CAPABILITY_NAMED_IAM is a flag you pass to acknowledge that your template creates IAM resources with explicit names. AWS makes you opt into this because named IAM resources could overwrite existing ones.

I hit a few errors along the way. My IAM policy structure was wrong: I used Actions instead of Action, Resources instead of Resource. I forgot the AssumeRolePolicyDocument entirely. My first deploy failed silently because the changeset validation caught the errors before anything was created. Running aws cloudformation describe-change-set showed the actual problem.

After fixing everything, the stack deployed, and I could curl the new endpoint and upload files just like before, but now the entire infrastructure is defined in one version-controlled file.

Why not just use a VPS?

I asked myself this a lot during the process. A FastAPI app on a VPS covers most use cases perfectly fine, and is way simpler to reason about. You SSH in, tail logs, restart the process. Done.

The serverless approach makes more sense when you consider two things:

  1. Ops burden at a small team.
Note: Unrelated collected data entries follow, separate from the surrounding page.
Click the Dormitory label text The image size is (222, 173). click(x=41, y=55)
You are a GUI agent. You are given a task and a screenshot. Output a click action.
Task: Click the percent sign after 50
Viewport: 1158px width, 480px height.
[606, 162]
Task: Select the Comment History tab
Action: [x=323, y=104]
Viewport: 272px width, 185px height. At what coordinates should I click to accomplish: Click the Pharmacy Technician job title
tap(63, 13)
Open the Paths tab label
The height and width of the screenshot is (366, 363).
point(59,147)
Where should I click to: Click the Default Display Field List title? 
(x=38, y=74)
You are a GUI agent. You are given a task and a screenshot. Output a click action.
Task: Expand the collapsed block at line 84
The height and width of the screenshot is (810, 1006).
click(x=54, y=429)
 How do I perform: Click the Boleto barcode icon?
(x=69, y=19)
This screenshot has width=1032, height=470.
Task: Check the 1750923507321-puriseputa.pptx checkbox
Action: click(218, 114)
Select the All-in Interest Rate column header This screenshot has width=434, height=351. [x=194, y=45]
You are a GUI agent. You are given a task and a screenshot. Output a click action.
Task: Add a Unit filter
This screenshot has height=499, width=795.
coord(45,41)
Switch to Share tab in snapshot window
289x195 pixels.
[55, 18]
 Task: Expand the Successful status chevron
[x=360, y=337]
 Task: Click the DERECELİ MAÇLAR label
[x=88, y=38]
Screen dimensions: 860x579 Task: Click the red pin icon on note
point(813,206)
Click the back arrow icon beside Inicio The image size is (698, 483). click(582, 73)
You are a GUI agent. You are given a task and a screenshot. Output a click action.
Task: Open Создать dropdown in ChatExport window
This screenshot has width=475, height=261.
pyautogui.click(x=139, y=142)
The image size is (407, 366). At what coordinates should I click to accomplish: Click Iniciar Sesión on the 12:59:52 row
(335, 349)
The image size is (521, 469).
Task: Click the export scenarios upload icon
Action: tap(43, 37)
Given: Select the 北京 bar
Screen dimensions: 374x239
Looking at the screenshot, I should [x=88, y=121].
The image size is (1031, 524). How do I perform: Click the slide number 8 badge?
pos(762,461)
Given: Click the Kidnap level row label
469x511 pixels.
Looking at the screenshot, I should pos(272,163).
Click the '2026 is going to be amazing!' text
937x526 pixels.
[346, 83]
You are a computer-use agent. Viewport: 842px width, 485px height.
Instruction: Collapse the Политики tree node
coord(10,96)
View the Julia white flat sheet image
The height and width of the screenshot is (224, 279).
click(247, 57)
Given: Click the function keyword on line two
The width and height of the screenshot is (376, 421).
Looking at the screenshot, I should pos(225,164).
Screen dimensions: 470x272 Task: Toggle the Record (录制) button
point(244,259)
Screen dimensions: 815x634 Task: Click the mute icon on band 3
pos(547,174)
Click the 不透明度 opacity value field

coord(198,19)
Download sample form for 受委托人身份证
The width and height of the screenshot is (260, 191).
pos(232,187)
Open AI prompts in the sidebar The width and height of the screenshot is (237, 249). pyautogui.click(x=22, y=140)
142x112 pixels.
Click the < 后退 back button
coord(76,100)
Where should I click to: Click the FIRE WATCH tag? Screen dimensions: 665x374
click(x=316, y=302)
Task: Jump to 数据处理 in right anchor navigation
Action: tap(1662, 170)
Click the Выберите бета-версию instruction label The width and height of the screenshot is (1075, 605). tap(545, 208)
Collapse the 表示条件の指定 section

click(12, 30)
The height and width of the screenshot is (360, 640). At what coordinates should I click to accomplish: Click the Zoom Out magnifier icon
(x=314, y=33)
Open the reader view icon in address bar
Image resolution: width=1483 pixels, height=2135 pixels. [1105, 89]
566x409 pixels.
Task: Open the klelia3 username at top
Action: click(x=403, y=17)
With Lambda, nobody has to be on-call for the infrastructure. No capacity planning, no OS patching, no scaling decisions. For a startup with a small engineering team, that’s not about saving money. It’s about not spending an engineer babysitting servers.

  2. Event-driven workloads. A meeting gets uploaded, five things happen in sequence, then nothing until the next upload. Running a server 24/7 for that is like keeping a taxi idling in your driveway.

Most production systems use both patterns. The API layer might run as a traditional service, while the processing pipeline is serverless.

What I learned

The console teaches you what, CloudFormation teaches you how things connect. Clicking through the console is great for understanding individual services. Writing CloudFormation forces you to understand every implicit connection the console hides. You can’t skip anything.

AWS loves explicit permissions. Coming from the VPS world where your process just has access to everything, the IAM model feels verbose. But for a compliance product where you need to prove that each service only has the minimum access it needs, it makes a lot of sense.

Test locally first. There’s AWS SAM (Serverless Application Model) which can spin up a Lambda-like environment through Docker, but it felt like too much overhead for what I needed. Your Lambda handler is just a Python function. Call it from a script, verify the output, then deploy. The feedback loop is way faster than deploying and checking CloudWatch.

Errors in CloudFormation are cryptic but traceable. When a deploy fails, describe-stack-events and describe-change-set are your tools. The error messages aren’t great, but they at least point you to the right resource.

What’s next

Session 2 is where it gets event-driven. Right now a file lands in S3 and sits there. Next, I’m wiring up S3 event notifications to push to an SQS queue, a Lambda to consume from SQS, and DynamoDB to track job status. That’s where it starts to feel like a real async pipeline.